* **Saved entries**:
* * * * * * *
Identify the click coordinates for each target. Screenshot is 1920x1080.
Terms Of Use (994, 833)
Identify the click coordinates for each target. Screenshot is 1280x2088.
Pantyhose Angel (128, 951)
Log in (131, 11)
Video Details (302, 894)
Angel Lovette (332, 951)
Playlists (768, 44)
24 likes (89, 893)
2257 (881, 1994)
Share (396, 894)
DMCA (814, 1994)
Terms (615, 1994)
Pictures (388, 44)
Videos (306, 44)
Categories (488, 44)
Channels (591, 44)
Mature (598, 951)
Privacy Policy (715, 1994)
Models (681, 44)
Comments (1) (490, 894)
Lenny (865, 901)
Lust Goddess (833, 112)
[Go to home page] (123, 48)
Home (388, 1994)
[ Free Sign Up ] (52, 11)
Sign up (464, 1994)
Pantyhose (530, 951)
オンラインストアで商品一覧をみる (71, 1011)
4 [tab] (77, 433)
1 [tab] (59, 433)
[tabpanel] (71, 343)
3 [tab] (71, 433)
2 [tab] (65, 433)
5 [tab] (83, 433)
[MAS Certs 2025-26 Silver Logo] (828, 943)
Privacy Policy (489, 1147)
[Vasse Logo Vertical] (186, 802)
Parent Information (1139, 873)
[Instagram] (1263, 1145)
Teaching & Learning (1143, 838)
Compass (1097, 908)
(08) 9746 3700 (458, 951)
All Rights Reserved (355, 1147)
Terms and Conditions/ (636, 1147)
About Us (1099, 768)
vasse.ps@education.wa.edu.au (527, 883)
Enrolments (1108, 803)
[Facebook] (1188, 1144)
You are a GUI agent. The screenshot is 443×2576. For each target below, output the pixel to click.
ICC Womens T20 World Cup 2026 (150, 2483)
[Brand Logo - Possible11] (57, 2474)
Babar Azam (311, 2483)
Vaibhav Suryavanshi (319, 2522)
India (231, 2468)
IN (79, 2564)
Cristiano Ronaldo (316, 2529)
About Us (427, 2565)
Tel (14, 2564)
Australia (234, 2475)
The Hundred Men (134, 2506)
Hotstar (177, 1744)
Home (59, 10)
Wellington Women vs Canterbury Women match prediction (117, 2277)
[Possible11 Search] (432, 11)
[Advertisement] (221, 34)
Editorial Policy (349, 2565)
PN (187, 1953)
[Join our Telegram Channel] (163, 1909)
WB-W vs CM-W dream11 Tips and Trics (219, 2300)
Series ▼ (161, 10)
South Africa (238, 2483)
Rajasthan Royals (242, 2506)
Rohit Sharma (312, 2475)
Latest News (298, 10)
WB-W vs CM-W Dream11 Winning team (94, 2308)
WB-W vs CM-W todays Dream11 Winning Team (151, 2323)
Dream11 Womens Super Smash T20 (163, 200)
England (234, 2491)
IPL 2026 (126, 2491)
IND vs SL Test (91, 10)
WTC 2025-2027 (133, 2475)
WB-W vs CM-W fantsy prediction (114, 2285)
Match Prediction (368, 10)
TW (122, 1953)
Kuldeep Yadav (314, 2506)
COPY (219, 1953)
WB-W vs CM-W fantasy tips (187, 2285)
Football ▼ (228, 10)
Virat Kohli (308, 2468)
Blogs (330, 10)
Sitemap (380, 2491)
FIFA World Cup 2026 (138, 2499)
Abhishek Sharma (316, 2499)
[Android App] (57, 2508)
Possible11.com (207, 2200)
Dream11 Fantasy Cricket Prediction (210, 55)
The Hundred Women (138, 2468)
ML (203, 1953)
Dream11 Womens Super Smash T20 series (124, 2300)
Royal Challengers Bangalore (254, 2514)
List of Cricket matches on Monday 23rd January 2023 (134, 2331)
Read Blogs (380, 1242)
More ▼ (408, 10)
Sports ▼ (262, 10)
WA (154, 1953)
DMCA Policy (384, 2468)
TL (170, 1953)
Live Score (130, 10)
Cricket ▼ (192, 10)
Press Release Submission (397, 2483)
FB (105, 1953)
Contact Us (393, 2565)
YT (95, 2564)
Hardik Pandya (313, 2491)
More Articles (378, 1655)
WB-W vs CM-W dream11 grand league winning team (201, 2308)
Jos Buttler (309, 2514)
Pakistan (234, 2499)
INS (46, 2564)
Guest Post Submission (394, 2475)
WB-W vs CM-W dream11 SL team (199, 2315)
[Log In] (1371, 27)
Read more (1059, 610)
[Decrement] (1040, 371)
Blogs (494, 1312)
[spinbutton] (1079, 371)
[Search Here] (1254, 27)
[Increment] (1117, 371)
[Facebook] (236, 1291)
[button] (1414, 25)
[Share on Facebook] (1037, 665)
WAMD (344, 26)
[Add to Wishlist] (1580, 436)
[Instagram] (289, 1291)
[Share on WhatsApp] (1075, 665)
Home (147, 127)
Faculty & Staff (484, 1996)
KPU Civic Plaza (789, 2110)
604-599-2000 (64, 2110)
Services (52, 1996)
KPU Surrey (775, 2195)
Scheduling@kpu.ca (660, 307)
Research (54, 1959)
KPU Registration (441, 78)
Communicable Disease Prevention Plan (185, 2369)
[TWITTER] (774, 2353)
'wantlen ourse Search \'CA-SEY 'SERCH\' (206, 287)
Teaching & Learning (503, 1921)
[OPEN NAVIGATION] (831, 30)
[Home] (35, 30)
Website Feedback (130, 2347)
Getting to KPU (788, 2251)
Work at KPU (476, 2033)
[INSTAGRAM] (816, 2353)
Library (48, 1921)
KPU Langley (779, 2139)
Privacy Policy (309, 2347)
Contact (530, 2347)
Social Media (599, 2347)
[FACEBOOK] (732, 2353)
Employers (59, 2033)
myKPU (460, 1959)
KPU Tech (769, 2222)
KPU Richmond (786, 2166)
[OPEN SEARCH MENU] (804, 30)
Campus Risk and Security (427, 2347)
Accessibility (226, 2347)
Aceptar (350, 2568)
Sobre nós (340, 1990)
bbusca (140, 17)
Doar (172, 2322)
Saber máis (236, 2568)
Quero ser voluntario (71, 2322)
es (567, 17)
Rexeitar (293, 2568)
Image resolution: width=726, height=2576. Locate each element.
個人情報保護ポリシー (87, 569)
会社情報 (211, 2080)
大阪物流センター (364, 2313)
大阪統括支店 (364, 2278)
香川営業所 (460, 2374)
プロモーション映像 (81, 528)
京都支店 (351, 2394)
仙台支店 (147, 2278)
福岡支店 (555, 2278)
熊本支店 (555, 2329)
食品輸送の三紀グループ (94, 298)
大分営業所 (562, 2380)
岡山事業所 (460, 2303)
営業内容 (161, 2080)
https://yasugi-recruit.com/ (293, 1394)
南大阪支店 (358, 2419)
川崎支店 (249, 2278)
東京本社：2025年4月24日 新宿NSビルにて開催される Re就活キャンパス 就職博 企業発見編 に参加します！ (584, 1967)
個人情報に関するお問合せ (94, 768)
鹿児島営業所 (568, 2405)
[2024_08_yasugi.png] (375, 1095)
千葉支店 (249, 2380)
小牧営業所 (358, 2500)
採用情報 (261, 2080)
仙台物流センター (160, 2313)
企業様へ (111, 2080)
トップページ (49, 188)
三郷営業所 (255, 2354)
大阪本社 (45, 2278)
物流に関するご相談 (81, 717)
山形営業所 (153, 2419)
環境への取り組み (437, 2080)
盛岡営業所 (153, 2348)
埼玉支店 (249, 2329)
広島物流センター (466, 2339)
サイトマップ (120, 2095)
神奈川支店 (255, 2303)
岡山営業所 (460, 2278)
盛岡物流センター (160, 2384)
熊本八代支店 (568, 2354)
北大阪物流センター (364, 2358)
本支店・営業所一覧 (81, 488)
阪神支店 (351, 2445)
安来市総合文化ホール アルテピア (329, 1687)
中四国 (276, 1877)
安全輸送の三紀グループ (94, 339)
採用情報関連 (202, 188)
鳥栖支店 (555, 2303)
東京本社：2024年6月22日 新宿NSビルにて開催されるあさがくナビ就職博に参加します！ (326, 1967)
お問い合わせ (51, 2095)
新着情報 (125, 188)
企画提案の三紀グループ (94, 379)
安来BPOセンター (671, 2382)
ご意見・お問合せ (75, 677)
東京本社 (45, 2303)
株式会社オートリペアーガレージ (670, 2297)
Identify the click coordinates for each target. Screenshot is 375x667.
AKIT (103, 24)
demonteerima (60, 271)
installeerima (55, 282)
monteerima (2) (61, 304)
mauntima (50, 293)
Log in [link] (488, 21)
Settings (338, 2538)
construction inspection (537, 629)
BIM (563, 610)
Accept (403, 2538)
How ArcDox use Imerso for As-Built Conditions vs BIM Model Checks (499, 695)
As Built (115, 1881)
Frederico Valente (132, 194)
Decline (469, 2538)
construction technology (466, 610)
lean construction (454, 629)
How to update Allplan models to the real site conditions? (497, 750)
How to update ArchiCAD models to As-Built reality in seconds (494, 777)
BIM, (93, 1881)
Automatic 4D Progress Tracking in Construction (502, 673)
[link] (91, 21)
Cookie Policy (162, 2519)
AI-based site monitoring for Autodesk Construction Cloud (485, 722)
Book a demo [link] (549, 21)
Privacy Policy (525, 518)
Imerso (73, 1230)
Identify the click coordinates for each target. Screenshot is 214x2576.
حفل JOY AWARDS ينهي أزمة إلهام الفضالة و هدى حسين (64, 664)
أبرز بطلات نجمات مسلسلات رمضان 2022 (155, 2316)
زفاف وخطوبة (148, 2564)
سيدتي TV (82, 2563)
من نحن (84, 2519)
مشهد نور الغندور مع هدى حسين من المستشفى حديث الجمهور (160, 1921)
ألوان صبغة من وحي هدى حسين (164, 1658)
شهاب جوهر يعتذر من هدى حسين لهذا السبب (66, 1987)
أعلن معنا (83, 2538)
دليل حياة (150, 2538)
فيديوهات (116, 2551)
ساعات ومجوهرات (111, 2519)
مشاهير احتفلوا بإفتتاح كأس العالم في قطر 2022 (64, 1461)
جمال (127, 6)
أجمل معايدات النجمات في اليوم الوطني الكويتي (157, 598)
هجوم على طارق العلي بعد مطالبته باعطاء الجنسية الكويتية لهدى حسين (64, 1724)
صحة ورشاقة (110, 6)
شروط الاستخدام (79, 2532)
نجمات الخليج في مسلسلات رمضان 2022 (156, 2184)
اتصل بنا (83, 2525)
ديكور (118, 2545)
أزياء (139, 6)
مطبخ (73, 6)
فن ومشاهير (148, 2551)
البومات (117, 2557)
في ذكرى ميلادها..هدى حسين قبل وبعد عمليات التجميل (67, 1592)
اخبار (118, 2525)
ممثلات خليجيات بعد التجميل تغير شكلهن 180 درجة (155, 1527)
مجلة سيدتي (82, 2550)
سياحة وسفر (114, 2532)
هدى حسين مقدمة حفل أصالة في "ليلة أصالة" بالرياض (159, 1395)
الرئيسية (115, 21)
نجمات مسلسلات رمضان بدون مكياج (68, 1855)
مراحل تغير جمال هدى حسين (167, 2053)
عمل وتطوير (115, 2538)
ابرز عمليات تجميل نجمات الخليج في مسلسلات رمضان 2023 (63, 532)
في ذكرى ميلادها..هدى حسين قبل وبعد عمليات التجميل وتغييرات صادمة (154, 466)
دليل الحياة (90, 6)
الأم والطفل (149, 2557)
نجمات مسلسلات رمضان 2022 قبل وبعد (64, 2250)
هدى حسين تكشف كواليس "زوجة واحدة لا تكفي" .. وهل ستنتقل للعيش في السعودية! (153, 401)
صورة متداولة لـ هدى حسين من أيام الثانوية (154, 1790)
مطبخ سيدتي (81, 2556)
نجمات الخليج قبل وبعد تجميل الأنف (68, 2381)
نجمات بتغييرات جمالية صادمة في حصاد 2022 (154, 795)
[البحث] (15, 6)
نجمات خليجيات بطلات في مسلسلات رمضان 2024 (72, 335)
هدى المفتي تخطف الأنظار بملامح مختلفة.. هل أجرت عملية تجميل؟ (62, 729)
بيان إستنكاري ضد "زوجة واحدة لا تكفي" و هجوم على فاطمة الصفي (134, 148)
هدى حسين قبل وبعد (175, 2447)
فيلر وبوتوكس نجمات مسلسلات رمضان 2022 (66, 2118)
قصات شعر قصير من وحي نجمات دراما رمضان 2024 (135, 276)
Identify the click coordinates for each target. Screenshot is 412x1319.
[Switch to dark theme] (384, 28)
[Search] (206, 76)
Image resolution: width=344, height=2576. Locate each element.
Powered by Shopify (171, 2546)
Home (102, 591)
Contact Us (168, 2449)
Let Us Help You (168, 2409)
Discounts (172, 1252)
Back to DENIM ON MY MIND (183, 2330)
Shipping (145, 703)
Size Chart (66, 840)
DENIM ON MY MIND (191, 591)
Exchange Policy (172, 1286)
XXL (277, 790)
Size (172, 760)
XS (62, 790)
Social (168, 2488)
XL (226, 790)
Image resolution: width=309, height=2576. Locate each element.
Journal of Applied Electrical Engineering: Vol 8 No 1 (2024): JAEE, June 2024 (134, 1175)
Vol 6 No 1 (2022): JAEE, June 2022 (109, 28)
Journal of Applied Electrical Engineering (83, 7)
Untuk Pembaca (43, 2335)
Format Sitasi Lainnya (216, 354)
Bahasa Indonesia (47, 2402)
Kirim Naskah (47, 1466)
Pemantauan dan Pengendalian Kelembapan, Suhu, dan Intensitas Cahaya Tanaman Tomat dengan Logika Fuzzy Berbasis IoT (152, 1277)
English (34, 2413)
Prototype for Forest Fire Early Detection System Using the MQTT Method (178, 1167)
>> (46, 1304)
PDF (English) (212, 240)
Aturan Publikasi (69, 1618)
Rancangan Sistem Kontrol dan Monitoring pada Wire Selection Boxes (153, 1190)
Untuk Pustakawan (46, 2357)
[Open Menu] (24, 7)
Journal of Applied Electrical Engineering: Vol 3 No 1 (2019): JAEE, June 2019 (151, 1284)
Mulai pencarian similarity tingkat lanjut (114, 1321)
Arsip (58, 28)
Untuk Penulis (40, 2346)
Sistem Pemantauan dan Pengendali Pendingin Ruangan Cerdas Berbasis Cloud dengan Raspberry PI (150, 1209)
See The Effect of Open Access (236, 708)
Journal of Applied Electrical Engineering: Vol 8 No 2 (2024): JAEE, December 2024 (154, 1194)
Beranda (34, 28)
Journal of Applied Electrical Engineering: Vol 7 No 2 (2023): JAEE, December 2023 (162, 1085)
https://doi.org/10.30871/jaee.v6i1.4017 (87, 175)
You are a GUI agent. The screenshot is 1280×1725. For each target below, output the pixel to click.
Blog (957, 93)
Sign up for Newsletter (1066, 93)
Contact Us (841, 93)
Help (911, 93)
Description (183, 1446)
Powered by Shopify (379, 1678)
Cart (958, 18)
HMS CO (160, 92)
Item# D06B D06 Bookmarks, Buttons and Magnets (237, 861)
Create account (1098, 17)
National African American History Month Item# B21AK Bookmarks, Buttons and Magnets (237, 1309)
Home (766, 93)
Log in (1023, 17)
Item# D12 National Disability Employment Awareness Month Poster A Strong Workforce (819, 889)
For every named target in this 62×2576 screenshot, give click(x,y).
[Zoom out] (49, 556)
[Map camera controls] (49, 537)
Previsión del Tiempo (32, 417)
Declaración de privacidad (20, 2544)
* * * * * * *
* **YOUR INSTRUCTIONS**: Your task is to reproduce the entries exactly, starting at the first line and ending with the line containing "Pantyhose (530, 951)".

* **FINISHED TASK**:
Identify the click coordinates for each target. Screenshot is 1920x1080.
Terms Of Use (994, 833)
Identify the click coordinates for each target. Screenshot is 1280x2088.
Pantyhose Angel (128, 951)
Log in (131, 11)
Video Details (302, 894)
Angel Lovette (332, 951)
Playlists (768, 44)
24 likes (89, 893)
2257 (881, 1994)
Share (396, 894)
DMCA (814, 1994)
Terms (615, 1994)
Pictures (388, 44)
Videos (306, 44)
Categories (488, 44)
Channels (591, 44)
Mature (598, 951)
Privacy Policy (715, 1994)
Models (681, 44)
Comments (1) (490, 894)
Lenny (865, 901)
Lust Goddess (833, 112)
[Go to home page] (123, 48)
Home (388, 1994)
[ Free Sign Up ] (52, 11)
Sign up (464, 1994)
Pantyhose (530, 951)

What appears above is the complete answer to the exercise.